### EXERCISE REQUIREMENTS
Starting with the line that contains "Viewport: 311px width, 178px" and going on through the line that contains "[x=22, y=132]", write the lines out again, changing "Energy sector" to "Utilities sector" and keeping everything else the same. Leave the pictures out of your answer.

**** MATERIAL PROVIDED ****

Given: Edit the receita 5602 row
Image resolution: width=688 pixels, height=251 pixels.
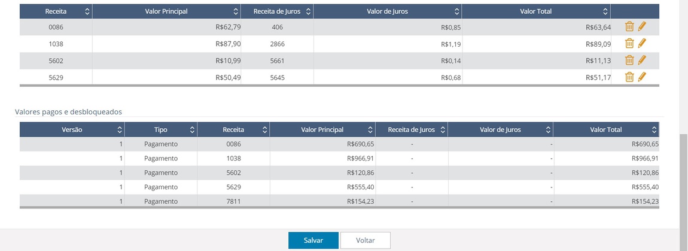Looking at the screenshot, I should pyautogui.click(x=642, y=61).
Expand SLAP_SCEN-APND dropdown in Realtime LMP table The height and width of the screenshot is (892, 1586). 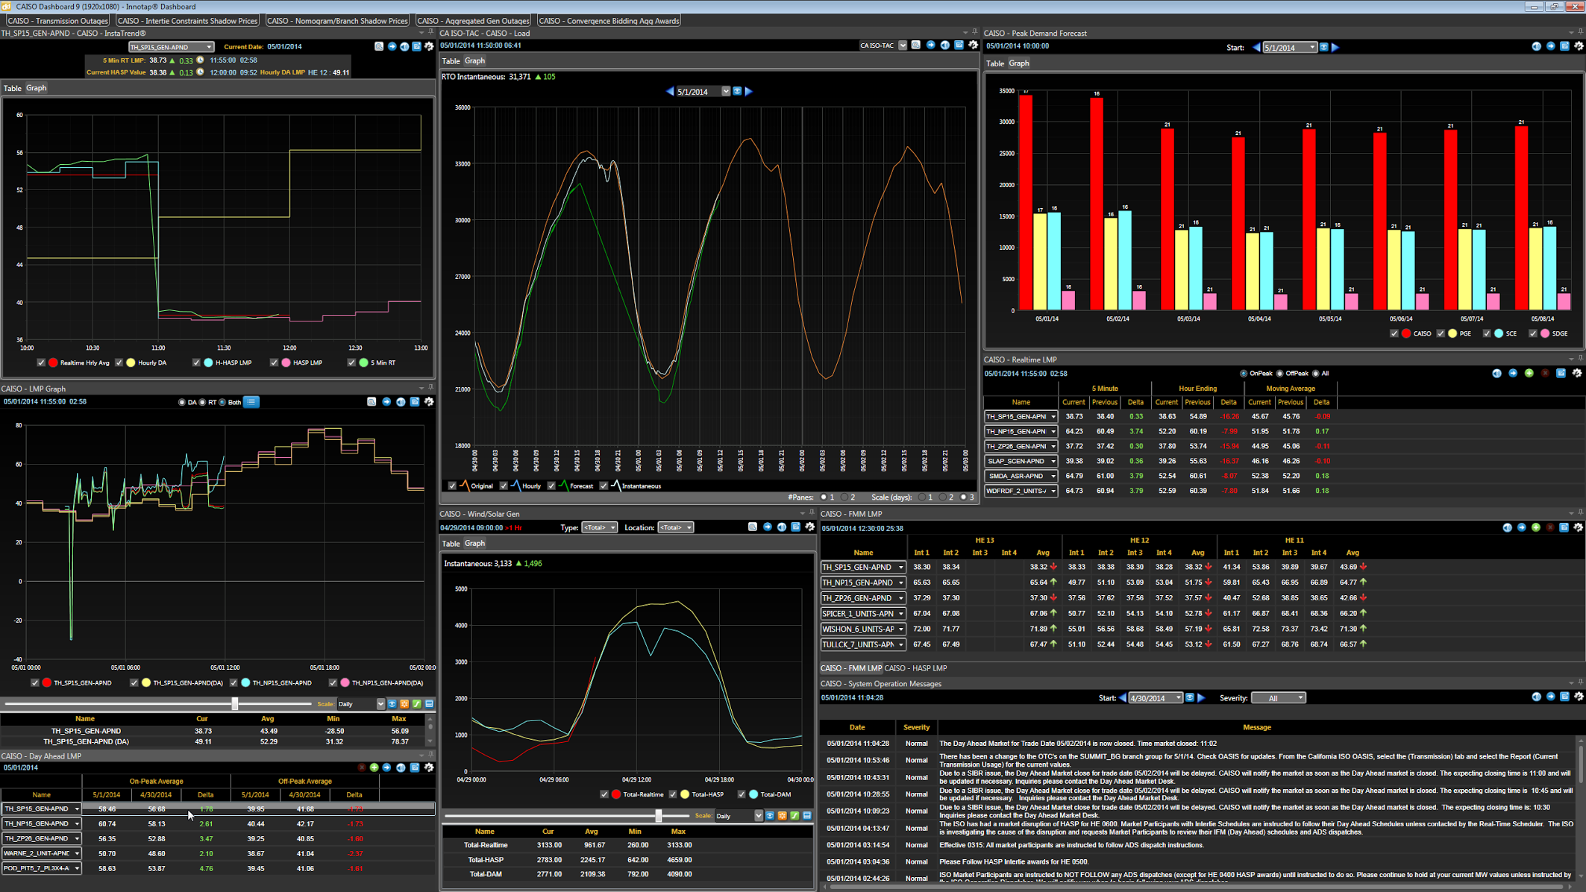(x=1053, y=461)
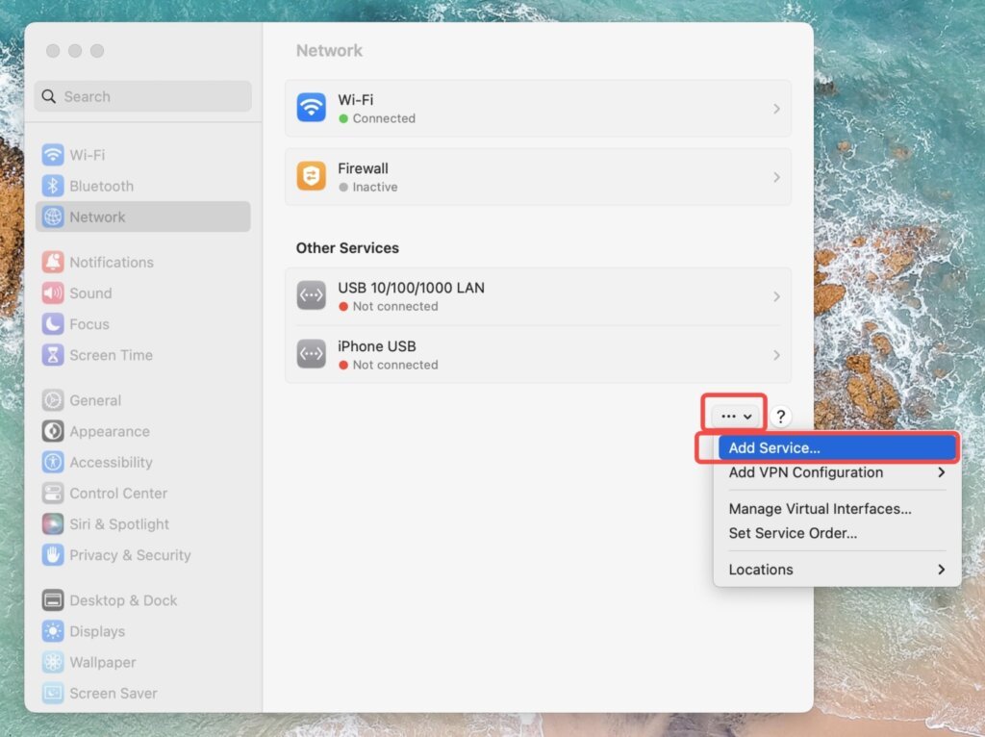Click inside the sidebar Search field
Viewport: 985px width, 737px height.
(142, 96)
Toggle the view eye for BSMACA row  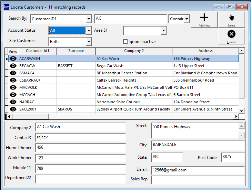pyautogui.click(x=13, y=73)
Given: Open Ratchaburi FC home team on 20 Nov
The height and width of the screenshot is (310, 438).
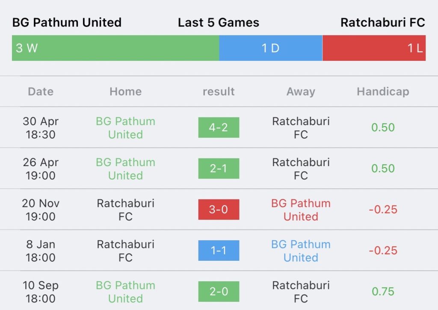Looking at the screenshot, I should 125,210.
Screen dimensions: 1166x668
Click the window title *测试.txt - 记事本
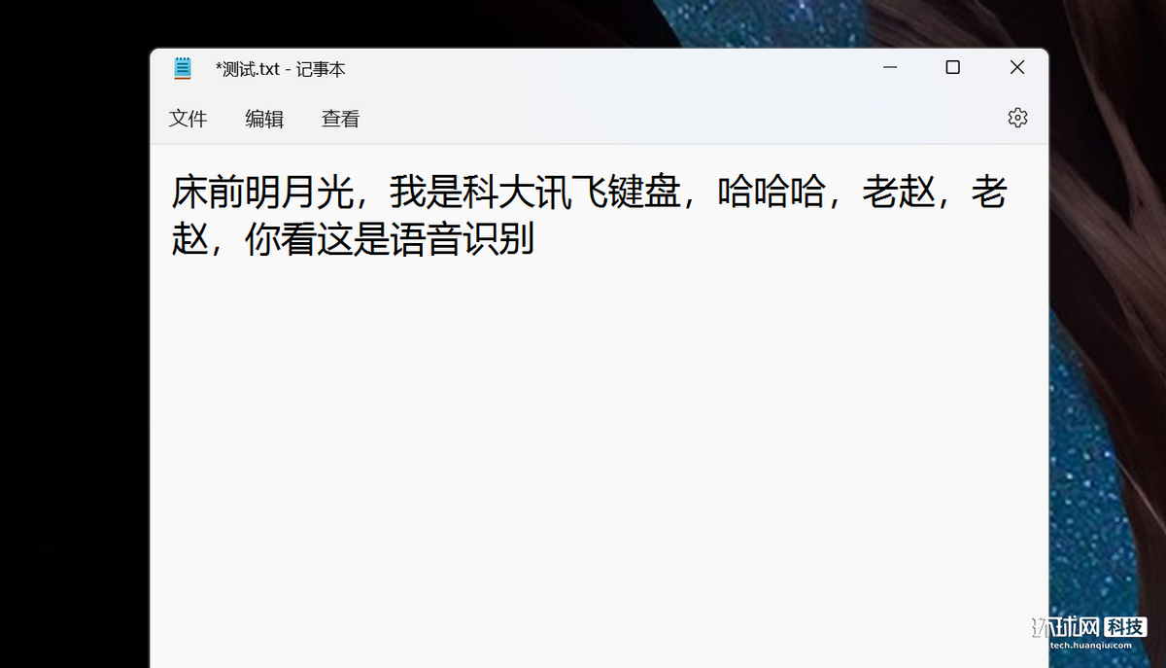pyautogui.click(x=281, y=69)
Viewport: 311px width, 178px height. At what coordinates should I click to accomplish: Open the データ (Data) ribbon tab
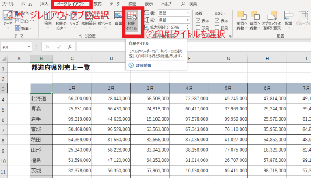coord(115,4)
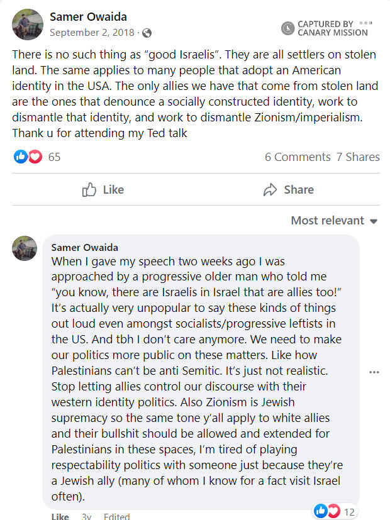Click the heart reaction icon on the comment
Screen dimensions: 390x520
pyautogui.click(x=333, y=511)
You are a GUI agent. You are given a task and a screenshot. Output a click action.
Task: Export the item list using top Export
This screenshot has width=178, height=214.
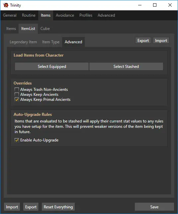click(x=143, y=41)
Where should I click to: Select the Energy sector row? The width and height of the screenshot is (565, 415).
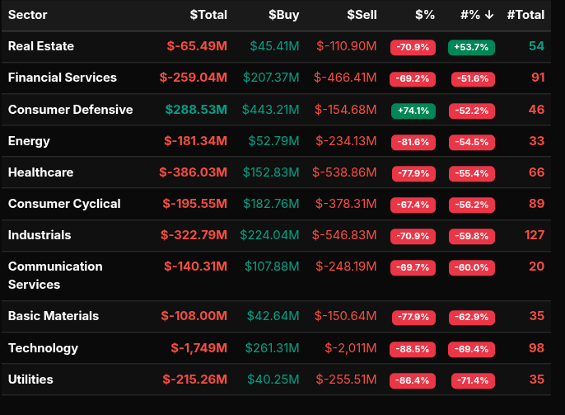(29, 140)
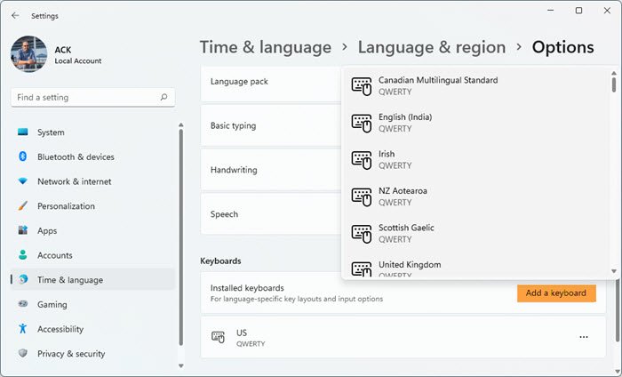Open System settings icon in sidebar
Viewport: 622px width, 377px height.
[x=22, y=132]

****
**** MATERIAL PROVIDED ****

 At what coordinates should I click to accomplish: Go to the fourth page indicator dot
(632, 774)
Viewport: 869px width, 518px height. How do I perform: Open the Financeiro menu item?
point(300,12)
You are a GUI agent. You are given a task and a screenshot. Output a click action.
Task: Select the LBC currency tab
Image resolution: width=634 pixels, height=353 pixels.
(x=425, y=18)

****

### OUTPUT OF THE EXERCISE
Viewport: 311px width, 178px height. At what coordinates should I click to accomplish: Open the データ (Data) ribbon tab
coord(115,4)
Click the heart reaction icon on the comment
Screen dimensions: 390x520
pyautogui.click(x=333, y=511)
You are a GUI agent. You are given a task and a screenshot. Output a click action.
Task: Export the item list using top Export
This screenshot has width=178, height=214.
click(x=143, y=41)
Where should I click to: Select the Utilities sector row? The width and height of the screenshot is (565, 415).
(29, 140)
Open System settings icon in sidebar
Viewport: 622px width, 377px height.
[x=22, y=132]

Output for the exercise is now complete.